Screengrab from the evidence session streamed by Parliamentlive.tv
The Financial Conduct Authority (FCA) is working to find out how companies are detecting and resolving non-financial misconduct cases, according to FCA executive director Sarah Pritchard (pictured).
“In the supervisory work that we have just commenced, we are looking to firms to explain numbers of non-financial misconduct cases, methods of detection, and methods of resolution,” Pritchard said during Wednesday’s oral evidence session as part of the Treasury Committee’s ‘Sexism in the City’ inquiry.
“By that new piece of work, which we’re commencing right now in relation to wholesale banking, brokers, and insurance, we would expect to have details coming back through that.”
It’s been previously raised that non-financial misconduct cases – spanning acts like bullying, discrimination, and harassment – are often resolved through non-disclosure agreements (NDAs), and the FCA’s probe will soon shed light on whether it’s indeed a common resolution method.
Read more: Editorial: It’s time to kill the NDA
Pritchard, who is executive director for markets and international, also took the opportunity to make a clarification with regard to the use of NDAs.
She said: “I’d like to make it clear that our rules prohibit any term in an agreement that prevents somebody from blowing the whistle or from making a protected disclosure. So, as a matter of our rulebook, firms are not permitted to do that.

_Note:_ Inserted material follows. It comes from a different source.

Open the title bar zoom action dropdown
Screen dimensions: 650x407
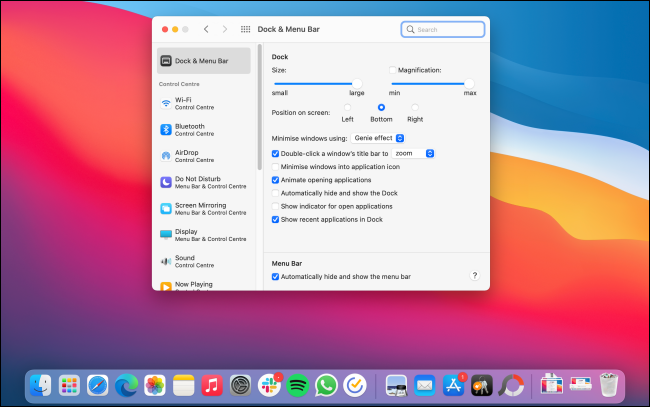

“I know there’s been a big focus here in relation to complaints disposed of by non-disclosure agreements. Actually, one of the reasons that we’re going out with the piece of work that I talked about… will be so that we can see how cases of non-financial misconduct are resolved.
“If we see, for example, the use of NDAs alongside non-financial misconduct coming through that survey, we’ll be able to take that into account in our future supervisory work.”
The FCA official added that there are valid reasons why an entity might use a non-disclosure agreement to keep settlement terms confidential but stressed that NDAs are not meant to be used to prevent somebody from articulating concerns of bullying, harassment, or sexual misconduct.
Pritchard was joined by FCA chief executive Nikhil Rathi, Prudential Regulation Authority (PRA) CEO Sam Woods, and PRA executive director for prudential policy Vicky Saporta.